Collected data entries
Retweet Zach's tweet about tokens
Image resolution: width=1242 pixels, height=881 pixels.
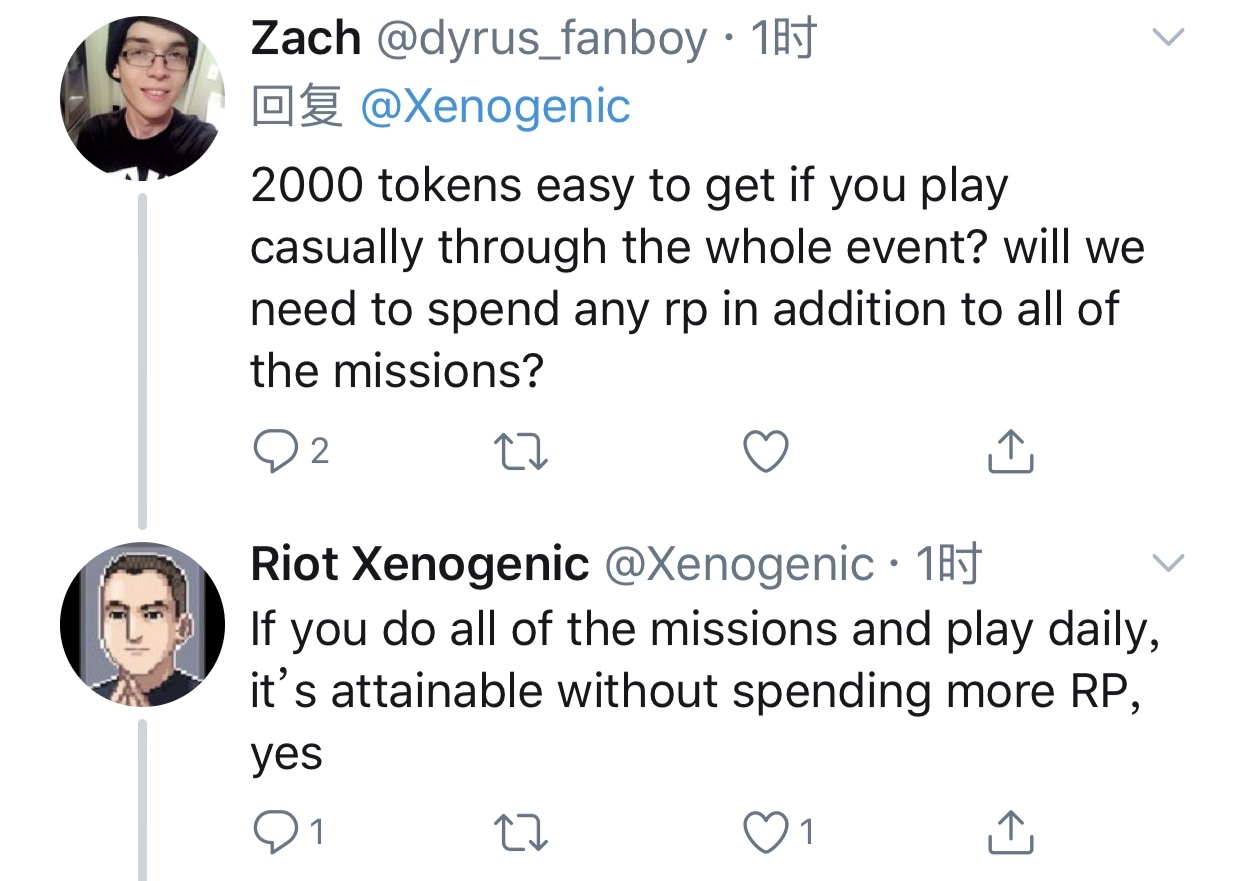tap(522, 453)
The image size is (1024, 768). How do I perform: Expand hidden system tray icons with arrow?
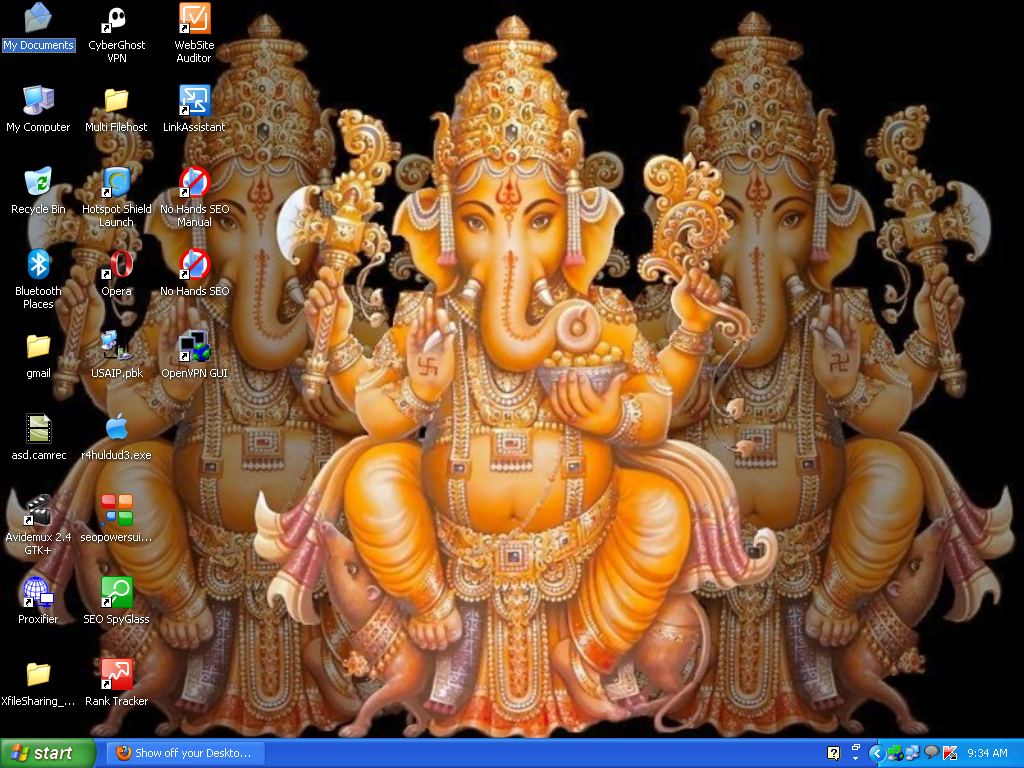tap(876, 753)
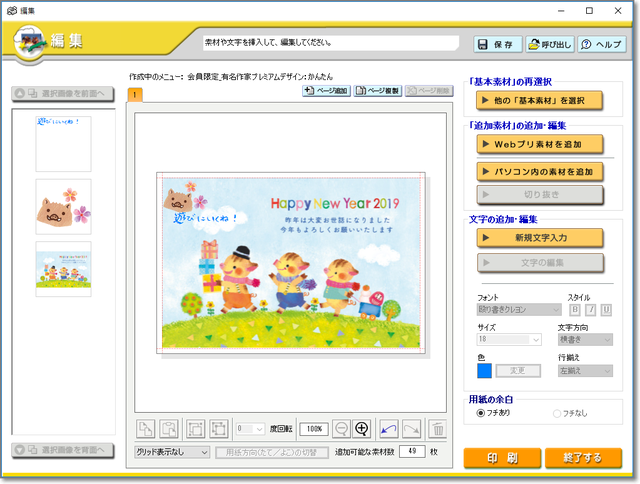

### WHAT YOU WILL DO:
Final task for the records above: print exactly the lines from the one that contains "Image resolution: width=1242" through the last line, both ends included, pictures excluded.

### SOLUTION TO THIS TASK:
Image resolution: width=1242 pixels, height=881 pixels.
tap(522, 453)
The image size is (1024, 768). How do I perform: Expand hidden system tray icons with arrow?
tap(876, 753)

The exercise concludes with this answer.